Info: Report on the outage of 13/05/2020
Dear customers,
Since we strive to maintain an open communication with our customers, we owe you a short report about our outage of last week.
On Tuesday 12/05/2020 at the end of the day we saw an issue with a card in our POP in Germany on our European fiber ring. Luckily all traffic is rerouted via the other side of the ring. One of our network engineers leaves the next day, Wednesday 13/05/2020, in the early morning to Germany to replace the defective card.
Between Tuesday night and Wednesday morning, 13/05/2020 Eurofiber had a planned fiber maintenance in Antwerp. To be clear, our fibers were not involved in this maintenance.
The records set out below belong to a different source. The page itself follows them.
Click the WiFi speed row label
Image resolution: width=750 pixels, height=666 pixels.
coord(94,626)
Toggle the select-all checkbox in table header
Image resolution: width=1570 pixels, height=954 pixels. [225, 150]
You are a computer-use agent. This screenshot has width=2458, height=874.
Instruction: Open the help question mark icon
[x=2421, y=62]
But at 5h30 an Eurofiber engineer accidentally jams one of our fiber cables between a cabinet door. This caused a second cut/outage on our fiber ring. This double cut/outage resulted in a disconnection from our Belgian network and our locations in Amsterdam and Germany. As a big part of our traffic is transmitted to Amsterdam and Frankfurt, we didn’t have enough capacity anymore in Belgium to handle peak traffic.
At 9h06, the Eurofiber engineers located the issue with our jammed fiber and solved it. At that moment we were back online but issues occurred when we started to rebuild our (fiber) wavelengths towards Amsterdam and Germany. As traffic was growing, our internal links inside the Belgian network were oversaturated. This caused time-outs to websites for many of our DSL customers.
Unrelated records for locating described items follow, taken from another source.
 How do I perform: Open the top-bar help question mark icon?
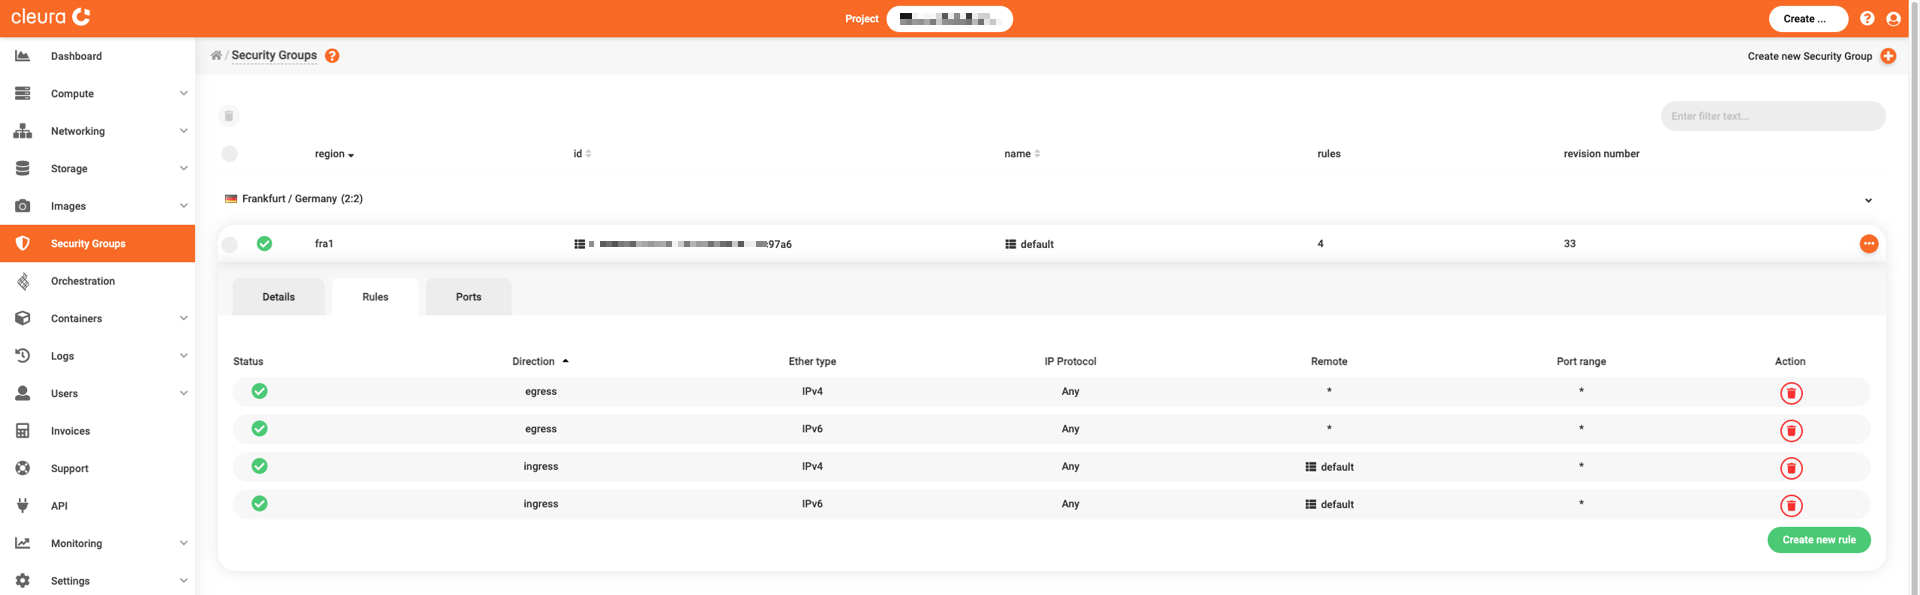tap(1867, 19)
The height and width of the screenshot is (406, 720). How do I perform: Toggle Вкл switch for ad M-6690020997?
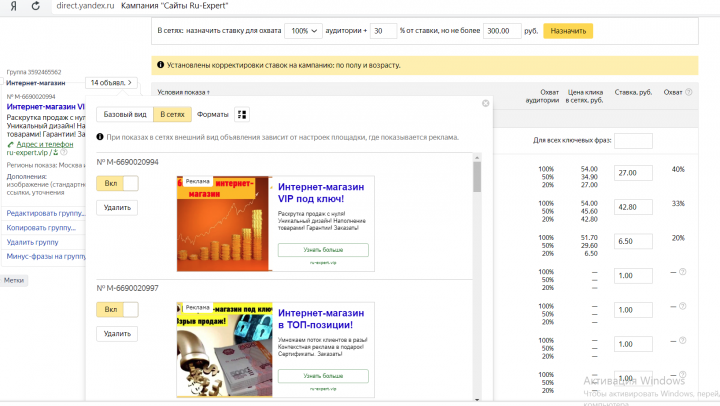click(117, 310)
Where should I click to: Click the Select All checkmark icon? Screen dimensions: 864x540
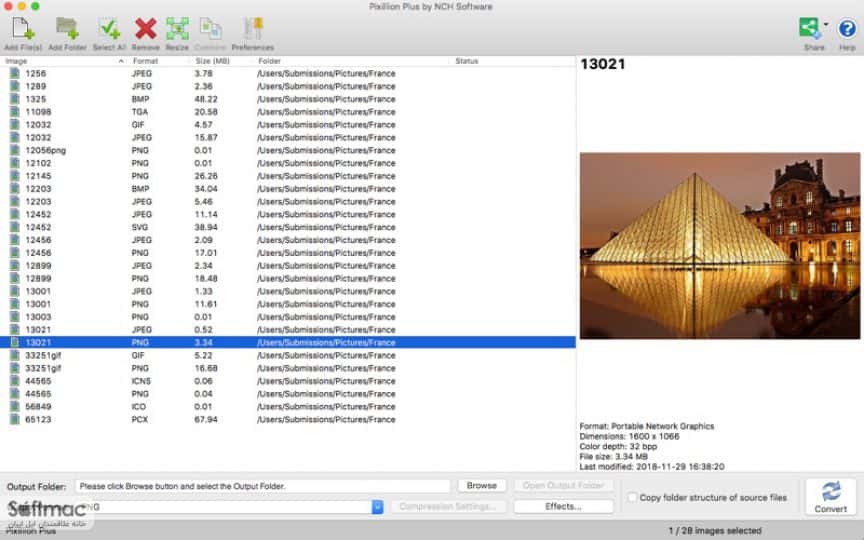[109, 29]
Our network engineer arrived at 12h20 in our German site. The card was replaced within half an hour. At 13h01 we were able to get the wavelengths up and running as it should and our European ring was again fully redundant. Almost 1 hour later, at 14h15 our BGP communications with the outside world went back to normal after being disturbed due to the high amounts of attempts to get the fiber wavelengths back up.
What will we do to prevent this in the future?
We will install a backup for our out of band management interface which manages our equipment for traffic transportation, so even when there are 2 cuts on the ring, we can reach them from outside our own networks. This would result in a shorter repair time and better overview in case of issues like this.
Once again, we apologize for any inconveniences caused.